Indeed, the UAE, with its expanding logistical capacities in commercial, military and humanitarian spaces from Africa to the Arabian Peninsula and Indian Ocean, demonstrates a fascinating 21st century success story of once a small state’s push for leverage in the changing parameters of political economy and neoliberal governance in war and conflict zones (Ziadeh 2019, Miler and Verhoeven 2019, Henderson 2017).    

Historical context of The Emirati Humanitarianism

The UAE is a very young nation state founded in 1971 through the unification of six sheikhdoms that are now the emirates of Abu Dhabi, Dubai, Sharjah, Ajman, Fujairah and Umm Al Quwain under the leadership of Sheikh Zayed Bin Sultan Al Nahyan of Abu Dhabi. The sheikhdom of Ras Al Khaimah joined the union as the seventh emirate in 1972. Each one of the seven Emirates has so far demonstrated a quite distinct development trajectory, local cultural identity and geopolitical articulation with the rest of the world. The foreign policy of the UAE has been dominated by the richest Emirate, Abu Dhabi, and from the 1970s to the end of the 1990s was conflict-averse. Oil and aid (as opposed to military power and political aggression) were used as foreign policy tools to establish the Emirati presence as protective of the poor and oppressed within the broader Arab and Muslim world.  

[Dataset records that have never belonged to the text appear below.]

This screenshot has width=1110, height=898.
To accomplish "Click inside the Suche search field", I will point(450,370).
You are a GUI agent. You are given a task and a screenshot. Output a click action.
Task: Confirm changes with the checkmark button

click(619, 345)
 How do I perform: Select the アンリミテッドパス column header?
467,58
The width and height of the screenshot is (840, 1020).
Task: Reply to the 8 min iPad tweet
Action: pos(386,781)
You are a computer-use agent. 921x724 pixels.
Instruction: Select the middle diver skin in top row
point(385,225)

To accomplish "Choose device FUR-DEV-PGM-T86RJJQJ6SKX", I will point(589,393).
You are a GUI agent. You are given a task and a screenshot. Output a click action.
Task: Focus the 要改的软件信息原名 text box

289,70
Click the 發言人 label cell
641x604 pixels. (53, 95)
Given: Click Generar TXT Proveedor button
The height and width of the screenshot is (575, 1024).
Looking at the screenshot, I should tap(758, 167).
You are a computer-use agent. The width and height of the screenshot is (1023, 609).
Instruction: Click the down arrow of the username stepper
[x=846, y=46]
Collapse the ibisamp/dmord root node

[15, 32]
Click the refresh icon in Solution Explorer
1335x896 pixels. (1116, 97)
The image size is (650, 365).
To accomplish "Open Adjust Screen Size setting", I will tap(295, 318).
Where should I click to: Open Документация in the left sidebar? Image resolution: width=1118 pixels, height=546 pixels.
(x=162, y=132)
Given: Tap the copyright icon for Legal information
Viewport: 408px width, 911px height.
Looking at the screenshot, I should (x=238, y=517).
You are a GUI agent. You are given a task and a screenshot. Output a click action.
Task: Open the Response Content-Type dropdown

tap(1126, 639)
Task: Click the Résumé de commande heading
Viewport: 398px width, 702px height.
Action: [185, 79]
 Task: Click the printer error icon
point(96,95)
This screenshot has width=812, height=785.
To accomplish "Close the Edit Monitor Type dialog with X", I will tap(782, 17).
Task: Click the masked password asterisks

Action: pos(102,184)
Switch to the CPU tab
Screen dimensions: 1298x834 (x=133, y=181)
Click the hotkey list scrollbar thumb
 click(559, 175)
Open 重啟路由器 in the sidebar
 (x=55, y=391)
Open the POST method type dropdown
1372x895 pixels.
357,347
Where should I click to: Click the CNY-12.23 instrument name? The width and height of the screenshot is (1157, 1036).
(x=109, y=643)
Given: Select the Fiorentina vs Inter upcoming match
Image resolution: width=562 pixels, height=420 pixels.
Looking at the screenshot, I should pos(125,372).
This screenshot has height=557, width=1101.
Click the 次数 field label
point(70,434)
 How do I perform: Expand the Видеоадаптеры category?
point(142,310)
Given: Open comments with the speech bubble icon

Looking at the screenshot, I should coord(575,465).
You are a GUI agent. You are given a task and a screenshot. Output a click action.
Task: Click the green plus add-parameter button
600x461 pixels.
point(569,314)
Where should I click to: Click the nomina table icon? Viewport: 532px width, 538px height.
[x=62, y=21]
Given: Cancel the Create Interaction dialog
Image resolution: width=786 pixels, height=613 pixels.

The UAE’s steadfast participation in the oil embargo of the Arab members of the OPEC on countries supporting Israeli occupation of Palestine in 1973 was the first prime example of the new-born Emirati state’s use of economic advantage (oil) to assert its sovereignty, independence and relevance in international politics and economic relations to penalize the foreign powers with intentions threatening the Arab solidarity in the Middle East. The UAE foreign policy goals to promote the Emirati identity along with Arab and Islamic solidarity abroad, with aid and oil as policy tools, resonated well with the regional themes of Arab nationalism and anti-Israeli sentiments in the Middle East in the 1970s. The young oil monarchy’s humanitarian assistance to Palestine and Palestinian refugees continues today.

Despite the rhetorical commitment to the principle of non-discrimination in humanitarian assistance and charity work, from the 1970s to 1990s, the UAE provided aid almost exclusively and without any conditions to Arab states and predominately Muslim countries, following Arab and Islamic solidarity as leading concerns in foreign aid decisions (Al Mezaini 2017). This form of foreign policy orientation is stated in the Article 12 of the 1971 UAE constitution: “The foreign policy of the UAE shall be directed towards supporting the Arab and Islamic causes and interests and towards establishing closer friendship and co-operation with all the nations and peoples on the basis of the principles of the charter of the United Nations Organization and international ideals” (Federal National Council 2010). 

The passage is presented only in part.